::: Document segment
For the years ended December 31, 2012, 2011 and 2010, our consolidated statement of operations includes restructuring charges relating to various initiatives of $38.0 million, $56.4 million and $54.7 million, respectively.
Additional efficiency and cost saving initiatives are being developed, however, we presently do not have firm plans or estimates of any related expenses.
See Note 13 of the Notes to our consolidated financial statements included in this Annual Report under caption “Item 8—Financial Statements and Supplementary Data.”
Critical Accounting Policies and Estimates
Our discussion and analysis of financial condition and results of operations are based upon our consolidated financial statements, which have been prepared in accordance with accounting principles generally accepted in the United States of America, or “GAAP.” The preparation of these financial statements requires management to make estimates and judgments that affect the reported amounts in our financial statements and accompanying notes.
::::::
::: Given data
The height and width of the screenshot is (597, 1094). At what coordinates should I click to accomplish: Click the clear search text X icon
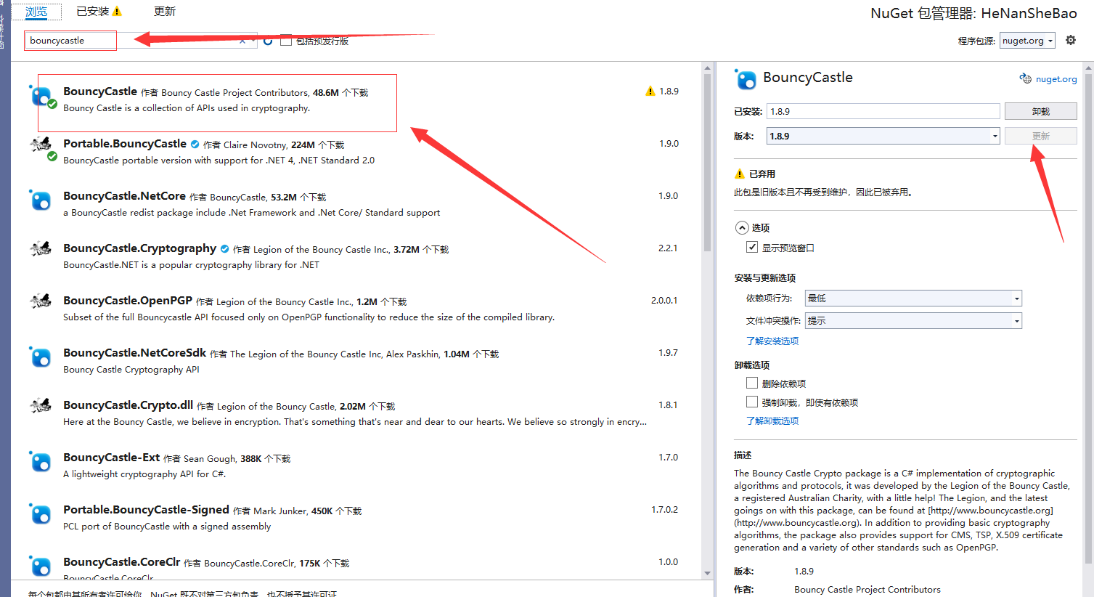coord(242,41)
::::::
=== Do this ===
According to the financial report excerpt, why does management have to make estimates and judgments, and what do those estimates affect? The lines play no role here.

=== Exercise result ===
Preparing the consolidated financial statements, which follow accounting principles generally accepted in the United States (GAAP), requires management to make estimates and judgments. Those estimates and judgments affect the amounts reported in the financial statements and the accompanying notes.